= Hiding in Time =

Comic book miniseries

Cover of the first issue

Hiding in Time is an Image Comics mini-series, edited and published in 2007 by Jim Valentino at ShadowLine Comics. The story was written by Christopher E. Long, penciled and inked by Ryan Winn, and colored by Igor Noronha. The three-part series had a limited release but was well received and optioned by Warner Brothers for a major motion picture.

==Synopsis==
Issue One

In the near future the Witness Protection Program will relocate, to various eras in time, those who turn in State's Evidence. But the list of transplanted witnesses is discovered and hit squads are sent through time. The protagonist, Nathan Crew – a simple technician in the now-defunct Time Portal Division of the WPP – is forced to travel back in time to try to warn the witnesses.

Issue Two

Abraham Smith has been relocated to 1774 but is followed by three assassins from the future. Outgunned and outnumbered he must decide whether to abandon his new life and family.

Issue Three

Nathan Crew is an accidental tourist in Colonial America who is swept up in the events unfolding before him, including having Benjamin Franklin coax him into being an unwitting participant in the Boston Tea Party. But his vacation comes to an abrupt end when three killers from the future arrive to settle accounts.

==Press and Previews==
During an interview with Comic Book Resources, Christopher Long and Ryan Winn promoted the release of the series that was originally slated to be a four-issue series. The series was eventually published as only three issues.

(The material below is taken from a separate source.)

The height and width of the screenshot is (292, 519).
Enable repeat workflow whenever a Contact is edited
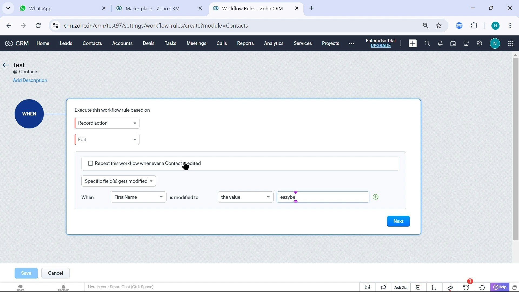point(91,163)
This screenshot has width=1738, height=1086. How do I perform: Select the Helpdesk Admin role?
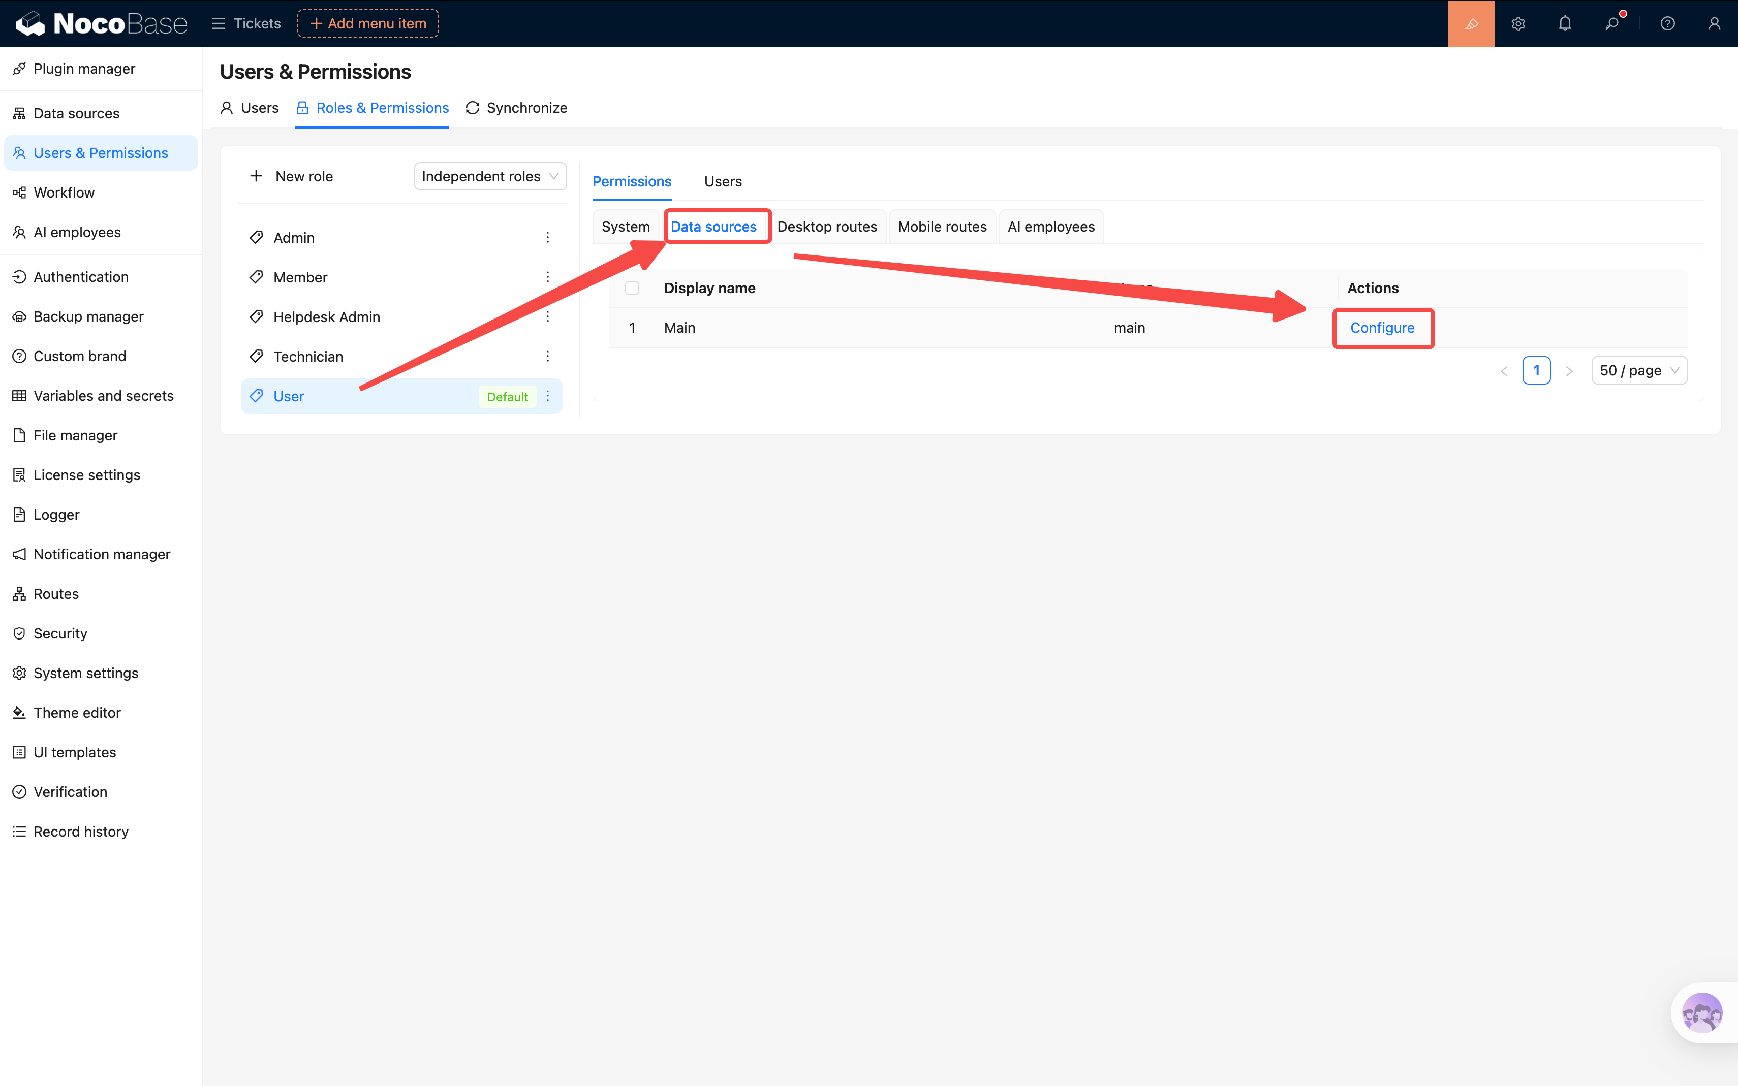[326, 317]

Comic Book Resources gave readers a 9-page sneak preview of the first issue in July 2007 and a 5-page preview of the third issue in October 2007.

Issue #2 was solicited with an alternative cover image that was not printed.

==Publication history==
- Hiding in Time # 1 was published July 2007. Its original cover price $3.50.
- Hiding in Time # 2 was published Published August 2007. Its original cover price $3.50.
- Hiding in Time # 3 was published Published October 2007. Its original cover price $3.50.

==Television adaptation==
A television series adaptation of the comic is in the works. Whalerock Industries' Lloyd Braun, Andrew Mittman of MGM Television, and Long are set to serve as an co-executive producers. Ray Miller and David Server are set to be producers as well. In 2023, Colin Trevorrow’s Metronome Film Company joined the production of the TV series entitled “Halcyon,” with Davey Holmes set as the showrunner for Amazon Prime Video.